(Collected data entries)
#####
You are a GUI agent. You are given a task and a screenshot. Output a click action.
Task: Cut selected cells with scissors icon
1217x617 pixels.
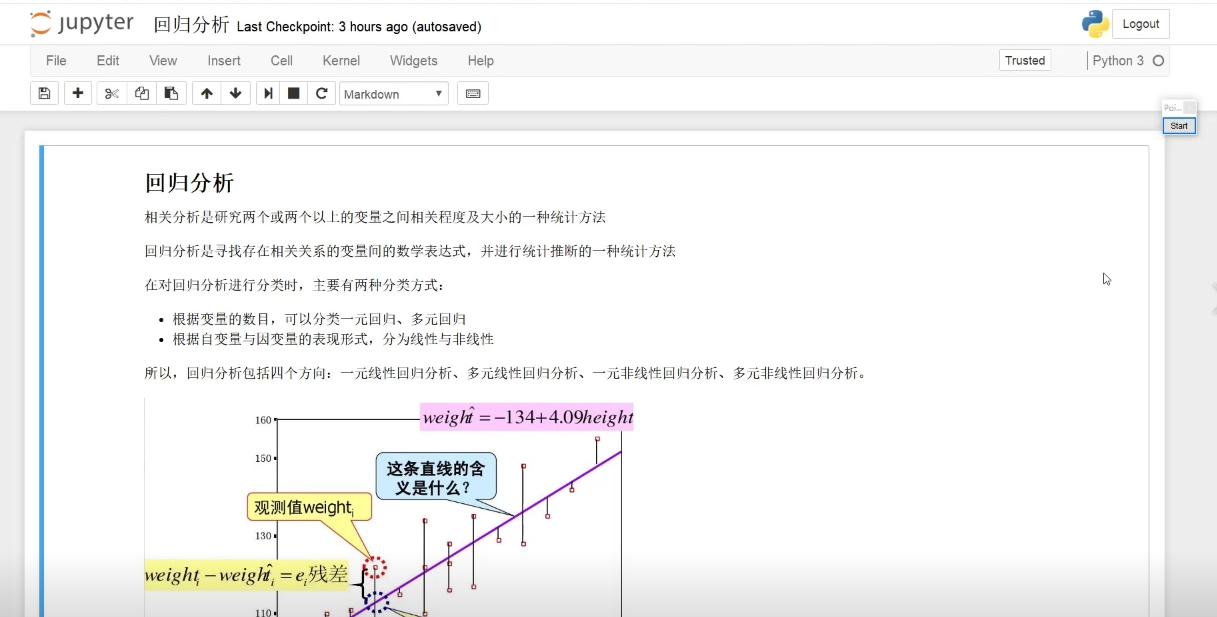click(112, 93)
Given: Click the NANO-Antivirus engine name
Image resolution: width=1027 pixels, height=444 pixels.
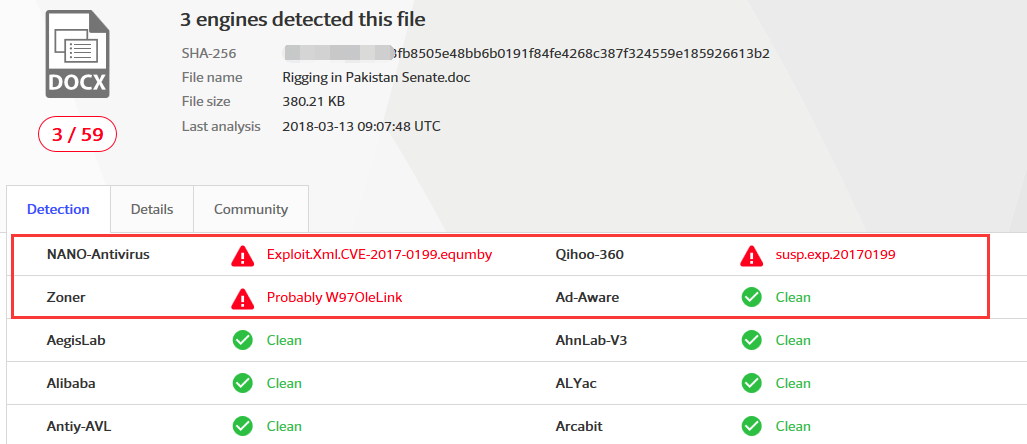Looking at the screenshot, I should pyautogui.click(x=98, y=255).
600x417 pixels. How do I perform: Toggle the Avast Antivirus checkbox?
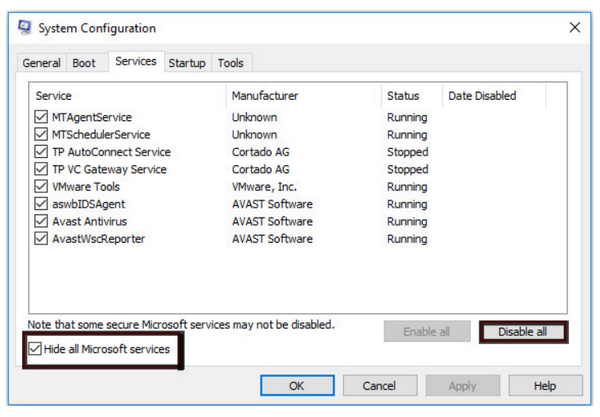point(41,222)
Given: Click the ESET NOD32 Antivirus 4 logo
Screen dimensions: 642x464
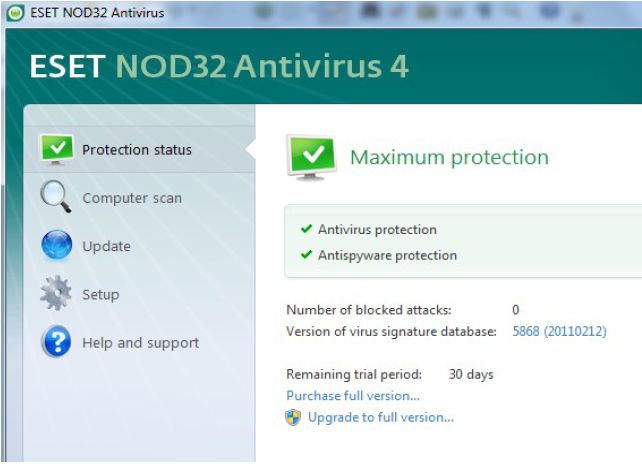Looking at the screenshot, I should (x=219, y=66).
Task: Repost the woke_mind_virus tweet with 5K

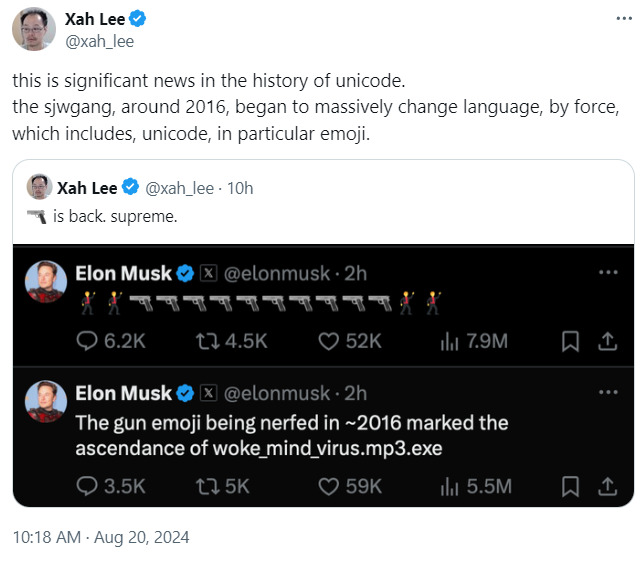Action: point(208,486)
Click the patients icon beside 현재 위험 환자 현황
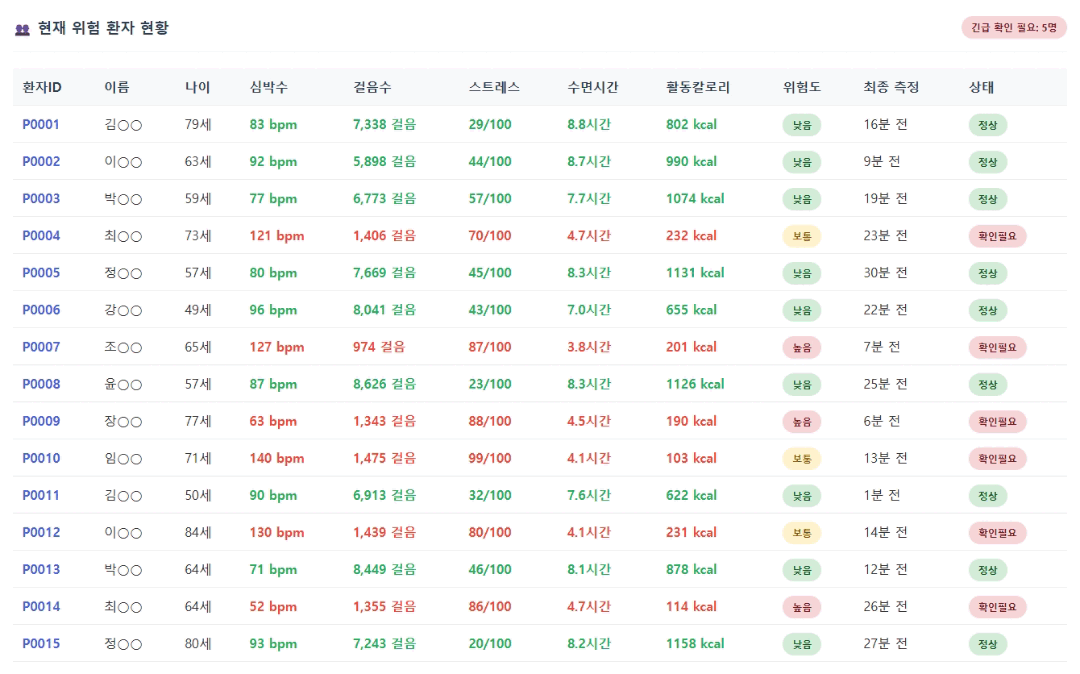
#####
§ YOUR TASK: Every line from the data above that contains "icon" must appear in the answer.

§ YOUR RESPONSE:
Task: Cut selected cells with scissors icon
Click the patients icon beside 현재 위험 환자 현황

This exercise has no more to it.